Yegneswaran et al. (2005) describe a framework for building semantic signatures for client-side vulnera- bilities packet traces collected from a honeypot. The work shares the similar observation that correlating

flows can help to reduce false positives; however, the work described in this chapter focuses on the specific problem of detecting server-side exploit kits using the structure of HTTP traffic by modeling kits as trees, and take advantage of structural similarity properties to reduce FPs. More recently, Stringhini et al. (2013) proposed a learning approach to detect malicious redirection chains using a proprietary dataset. The technique requires traffic from a large crowd of diverse users from different countries, using different browsers and OSes to visit the same malicious websites in order to train a classifier. Unfortunately, as shown in the work, the approach leads to high false positives and negatives with modest data labels and can only detect chains whereby the last node is deemed malicious. By contrast, the work in this chapter does not model client usage patterns and is not limited to the presence of redirection chains to identify exploit kits. The technique is based on structural similarity; therefore, the last node in the structure does not need to be malicious. Finally, the approach is designed to specifically reduce false positives and negatives in light of a small amount of malicious training data.

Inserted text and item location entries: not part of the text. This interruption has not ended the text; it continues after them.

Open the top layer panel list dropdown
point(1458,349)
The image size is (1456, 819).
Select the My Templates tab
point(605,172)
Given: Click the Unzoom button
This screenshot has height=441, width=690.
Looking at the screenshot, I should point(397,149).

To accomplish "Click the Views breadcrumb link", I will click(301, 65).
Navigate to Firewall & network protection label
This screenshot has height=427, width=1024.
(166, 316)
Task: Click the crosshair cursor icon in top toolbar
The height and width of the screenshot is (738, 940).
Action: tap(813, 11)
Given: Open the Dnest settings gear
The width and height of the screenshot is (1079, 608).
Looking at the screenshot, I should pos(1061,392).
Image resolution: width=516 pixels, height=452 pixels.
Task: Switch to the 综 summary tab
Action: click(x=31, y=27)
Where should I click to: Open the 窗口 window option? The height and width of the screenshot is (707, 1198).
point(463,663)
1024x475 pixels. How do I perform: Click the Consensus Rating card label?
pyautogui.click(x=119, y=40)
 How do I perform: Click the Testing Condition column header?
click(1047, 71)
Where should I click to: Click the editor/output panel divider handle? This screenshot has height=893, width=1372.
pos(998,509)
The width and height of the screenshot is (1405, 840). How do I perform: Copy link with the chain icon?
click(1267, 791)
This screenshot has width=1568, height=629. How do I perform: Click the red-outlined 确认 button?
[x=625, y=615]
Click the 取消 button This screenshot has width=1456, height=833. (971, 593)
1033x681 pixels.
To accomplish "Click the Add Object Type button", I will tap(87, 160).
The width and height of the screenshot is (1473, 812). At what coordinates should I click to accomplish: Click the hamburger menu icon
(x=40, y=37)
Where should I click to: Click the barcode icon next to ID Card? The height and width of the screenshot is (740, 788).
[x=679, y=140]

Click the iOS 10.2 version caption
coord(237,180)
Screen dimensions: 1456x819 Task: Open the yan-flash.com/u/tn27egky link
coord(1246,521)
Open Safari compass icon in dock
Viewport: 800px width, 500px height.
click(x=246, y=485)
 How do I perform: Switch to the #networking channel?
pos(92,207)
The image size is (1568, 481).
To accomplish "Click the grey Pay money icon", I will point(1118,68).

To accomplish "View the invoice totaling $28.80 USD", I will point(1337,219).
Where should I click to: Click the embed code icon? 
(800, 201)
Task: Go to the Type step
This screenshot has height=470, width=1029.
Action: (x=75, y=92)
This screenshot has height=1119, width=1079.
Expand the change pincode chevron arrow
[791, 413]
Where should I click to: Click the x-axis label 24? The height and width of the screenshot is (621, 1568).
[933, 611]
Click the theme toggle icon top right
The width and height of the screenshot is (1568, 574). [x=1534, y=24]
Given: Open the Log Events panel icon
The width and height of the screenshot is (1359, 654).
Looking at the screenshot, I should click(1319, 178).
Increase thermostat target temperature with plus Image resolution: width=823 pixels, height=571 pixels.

Subtree Similarity Search Problem: Note that the subtree similarity-search problem on large datasets remains an open research problem. Most proposals require scanning each tree in the dataset and then applying tree edit distance techniques to prune the search space. Cohen (2013) combined the general structural commonalities of trees as well as the uncommon elements to reduce the number of trees checked in a similarity search. The drawback of that work is that the indices are 10x the size of the input data and only works with single-labeled nodes. The work in this chapter is based on similar ideas to Cohen (2013) but works on trees where the nodes themselves have a large number of features. To make the approach practical, the work leverages the sparsity of the feature space in network traffic.